Das hat zwei Gründe. Erstens ist das Theater sehr reich an erzieherischen Inhalten. Wenn man genau hinschaut, hat das Theater - wenn man alle seine Bestandteile, von der Lektüre und Schaffung von Texten bis zu den Debatten nach den Aufführungen, in Betracht zieht - fast alle erzieherischen und sozialen Inhalte einer Grundschule. Ebenso fördert das Theater das Selbstvertrauen, das gerade im Fall von diesen Kindern und Jugendlichen von äußerster Wichtigkeit ist. Zweitens sah ich die Möglichkeit, meine literarischen Neigungen mit der erzieherischen Arbeit im Projekt zu kombinieren (man hat ja auch seine persönlichen Bedürfnisse!).

Du hast 1999 und 2001 jeweils Tourneen mit der Theatergruppe von Tres Soles durch Deutschland und die Schweiz gemacht. Ist für dich damit ein Traum in Erfüllung gegangen?

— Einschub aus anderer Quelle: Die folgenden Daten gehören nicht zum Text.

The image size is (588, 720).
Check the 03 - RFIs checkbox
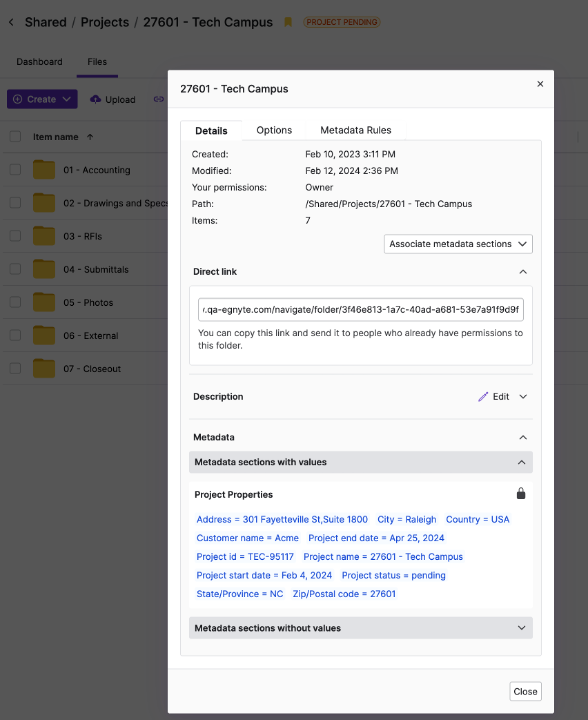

Viele Leute haben ja davon vielleicht eine etwas romantische Vorstellung. Eine solche Tournee zu organisieren und durchzuführen, bedeutet eine monatelange, knallharte Arbeit. Es war natürlich schon sehr wichtig, dass die Leute unsere Arbeit sahen und uns kennenlernten, auch für mich persönlich war das wichtig, denn viele Leute konnten sich nicht recht vorstellen, was und mit wem ich arbeite. Für mich war es auch eine Möglichkeit, mich nach vielen Jahren wieder mehrere Monate in Europa aufzuhalten und meine Heimat so praktisch "wieder neu zu entdecken". Eher als von einem Traum würde ich von einer wichtigen Erfahrung sprechen.